DoW or DHS can grant an 18-month “Conditional Approval” to a router, thereby creating an exception. Annex A to the FCC’s Notice describes the application process, which includes submission of the following materials:

• Corporate Structure Disclosure: Ownership structure, beneficial owners holding five percent or greater equity, board members and executive leadership (including nationality), and any foreign government ownership, control, or influence;
• Manufacturing and Supply Chain Disclosure: A detailed bill of materials, country of origin for all components, design, software, and firmware, manufacturing and assembly locations, and identification of supply chain concentration and single points of failure; and
• U.S. Manufacturing and Onshoring Plan: A detailed plan to establish or expand U.S.-based manufacturing, including existing U.S. production capabilities, committed capital expenditures over the next one to five years, and a dedicated point of contact for quarterly progress updates.

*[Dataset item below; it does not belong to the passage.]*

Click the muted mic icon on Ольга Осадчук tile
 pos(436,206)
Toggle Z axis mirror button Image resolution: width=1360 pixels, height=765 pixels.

It remains to be seen if the FCC plans to conduct security audits of new foreign produced routers that seek such exemptions, as threat actors typically take advantage of cybersecurity exploits such as firmware vulnerabilities and default or weak credentials to gain access.

What's Next

• • Monitor Conditional Approvals: Subsequent to the FCC's December 2025 addition of foreign-produced drones to the Covered List, the FCC issued exemptions for specific models. It is possible that the FCC could similarly issue exemptions here.  Companies may monitor the FCC’s website for updates related to Conditional Approvals.
  • Know Your Supply Chain: The FCC will require evidence supporting a claim that a router is produced in the United States. Companies should begin collecting such information.
  • Consider Future Supply Chains: The FCC's action signals an increasingly aggressive posture towards foreign-produced supply chain technologies. Companies that manufacture routers and wish to participate in the U.S. market should evaluate their supply chains and consider establishing production operations in the United States, including manufacturing, assembly, design, and development.